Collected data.
------

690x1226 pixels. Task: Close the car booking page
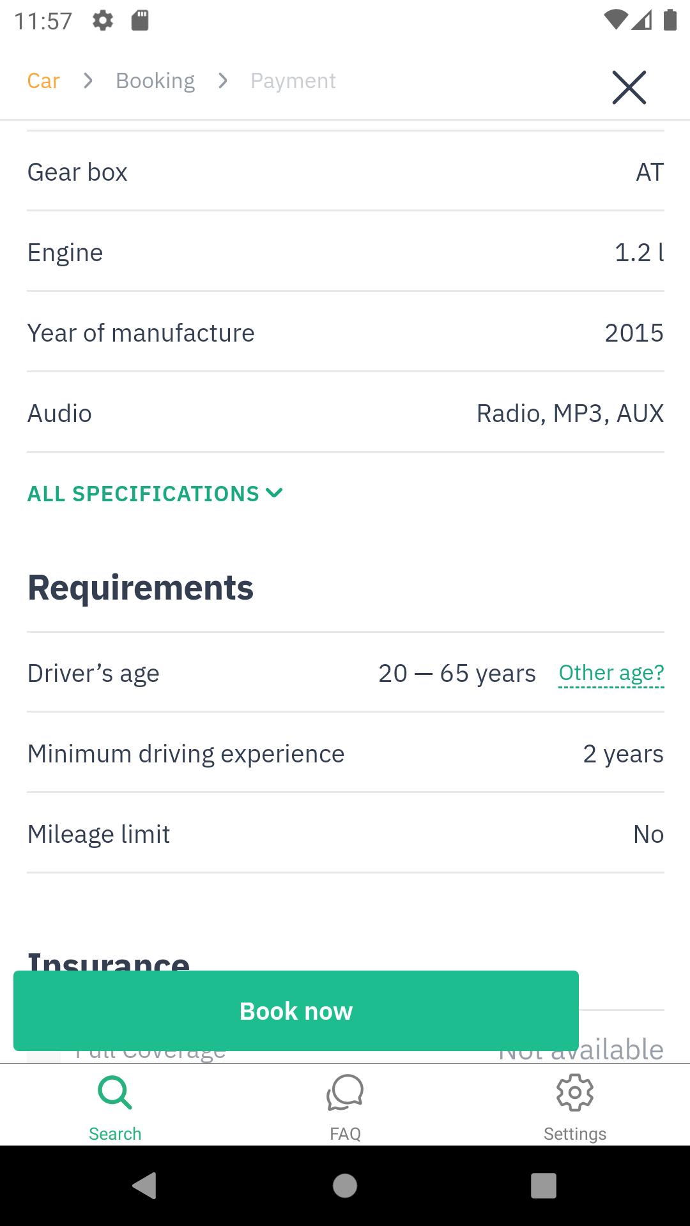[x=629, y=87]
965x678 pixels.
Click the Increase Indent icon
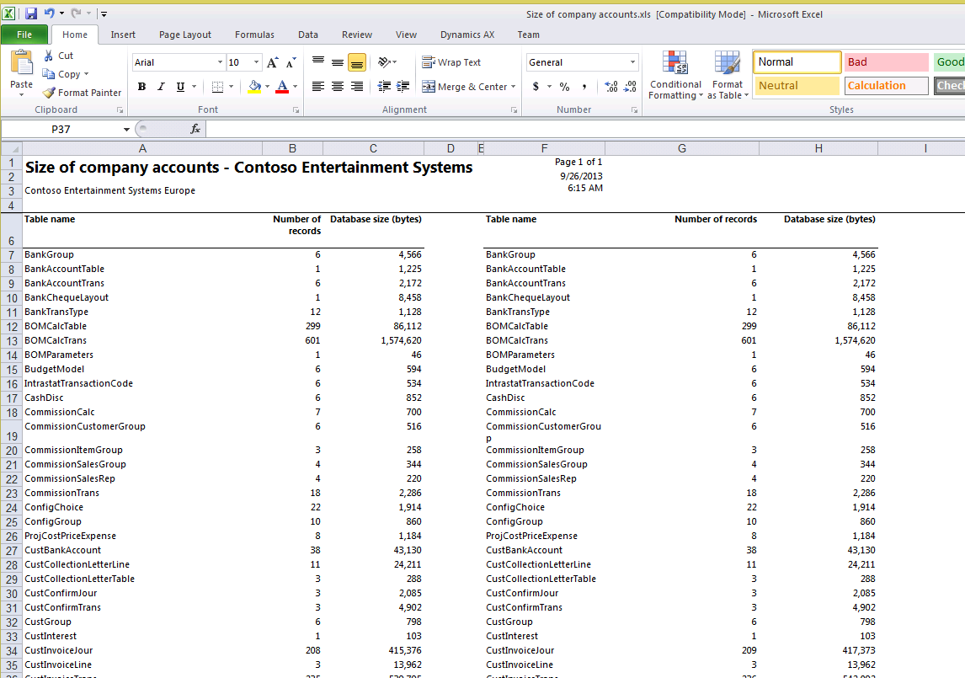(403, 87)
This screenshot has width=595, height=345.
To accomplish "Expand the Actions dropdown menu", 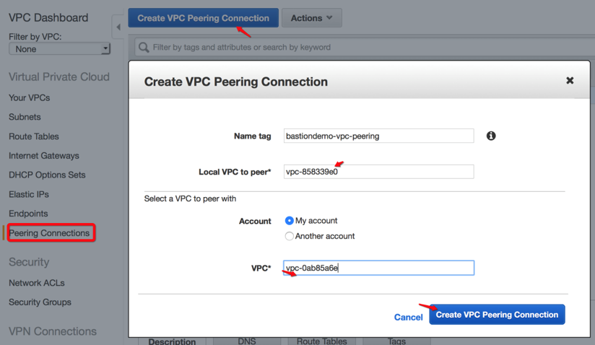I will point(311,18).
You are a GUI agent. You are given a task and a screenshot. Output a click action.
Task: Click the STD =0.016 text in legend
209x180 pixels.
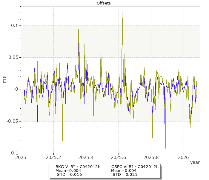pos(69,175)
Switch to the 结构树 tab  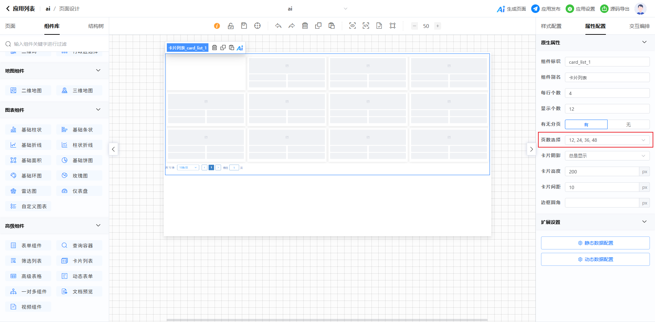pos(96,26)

------

Task directions. Counting only lines that contain the word "screenshot", how many are there in the records above? Give the number alone.

Your response. 2